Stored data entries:
####################

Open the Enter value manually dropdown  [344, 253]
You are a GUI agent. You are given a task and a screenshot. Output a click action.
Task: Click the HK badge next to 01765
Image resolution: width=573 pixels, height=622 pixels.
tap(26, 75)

####################

■ TASK PROMPT ■
Write out each line exactly, beginning at the one with "Image resolution: width=573" and ending at the final line of the records above, with nothing added.

■ RESPONSE AREA ■
Image resolution: width=573 pixels, height=622 pixels.
tap(26, 75)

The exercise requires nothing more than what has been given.